Author’s photo — Bubba (Jason) holding me.
Today marks the 17th month without my brother.
Every month, I tell myself I’m not going to allow this day to knock me down.
“You decide how you process things, Melissa!”
“You’re stronger than you think!”
“Bubba wouldn’t want you to still be hurting this badly.”
All of those things are true, but there are some things that aren’t fully in our control, and depression is one of them.
Grief is unpredictable and horrid, as all of you know. Suicide grief is a special kind of torture. It is nothing like mourning the loss of a “natural” death. It has an extra layer of horror on top of the ones that come with a “normal” loss.
It’s easy to get lost in.
I am putting the work in. I want to feel better. I hate the exhaustion that comes with these episodes. The lack of motivation to do anything. My whole body feeling heavy, like moving is too much effort.
And I hate the thoughts that prefer to circle in my mind — self-blame, torturing myself imagining how he must have felt, anger at the people who actively encouraged him to question and hate himself until he made a choice he can’t take back.
But . . . none of those things are at all helpful.
As you can imagine, they make me feel worse.
So, today, I am going to tell you a wee story about my bubba. Share another piece of him with you that has nothing to do with the fact that he died by suicide. He was so much more than that.
I was going to tell you about my last visit with him, on July 18th, 2021, but my heart still hurts too much, and I can’t go down that rabbit hole, no matter how much sharing the things he did that day would reveal about him— the love he always had in his heart.
Enough . . . don’t wanna cry 84 more buckets.
So, I am going to tell you about my brother and his MicroMachines.
Did any of you guys play with those growing up?
I loved them so much it was almost disgusting.
I didn’t own any, and I’m not sure why. I am assuming it was because I was a girl. My parents never actively said they were only for boys that I remember, but I ended up with Barbies (which I did also love playing with) and had none of the groovy cars I thought were the best thing since fresh milk.
I was a Tomboy when I was little — still am in a lot of ways. Women don’t make much sense to me, with all their doodads and primping and clothes and such. 😉
I do wear makeup once a year or so, but I don’t like it. Ha.
I only wear a dress when I am going to worship services. I wouldn’t own one if I didn’t feel the need to choose them for the times I dedicate to God.
As a kid, I honestly wanted to be a boy and thought Jason had it so much better than I did, seeing as he got to be one. I wanted to play with cars and Muscles (remember those? — he played with them a lot too) and the clothes that were comfortable, because girls’ jeans were the devil back then.
When we lived in California, there was a lot of dirt but not much grass (as far as I remember, but we also left before I was eight years old, so don’t hold me to that), and Jason would use that loose dirt to create villages with epic roads that went for what seemed like miles to me.

What you need to do →
A: From the essay about Jason, write out everything from "Enough . . ." down to "like it. Ha.".
B: Answer these from the essay about Jason:
(i) Which month without her brother does today mark?
(ii) On what date was the last visit with him?
(iii) Before what age did they leave California?
C: Translate this sentence from the essay about Jason into Spanish: "Grief is unpredictable and horrid, as all of you know."

Dataset section →
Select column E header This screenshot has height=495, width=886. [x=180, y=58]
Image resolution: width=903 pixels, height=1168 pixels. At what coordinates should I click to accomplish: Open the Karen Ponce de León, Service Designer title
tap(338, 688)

Solutions for each task →
A:
Enough . . . don’t wanna cry 84 more buckets.
So, I am going to tell you about my brother and his MicroMachines.
Did any of you guys play with those growing up?
I loved them so much it was almost disgusting.
I didn’t own any, and I’m not sure why. I am assuming it was because I was a girl. My parents never actively said they were only for boys that I remember, but I ended up with Barbies (which I did also love playing with) and had none of the groovy cars I thought were the best thing since fresh milk.
I was a Tomboy when I was little — still am in a lot of ways. Women don’t make much sense to me, with all their doodads and primping and clothes and such. 😉
I do wear makeup once a year or so, but I don’t like it. Ha.

B:
(i) The 17th month
(ii) July 18th, 2021
(iii) Eight years old

C: El duelo es impredecible y horrible, como todos ustedes saben.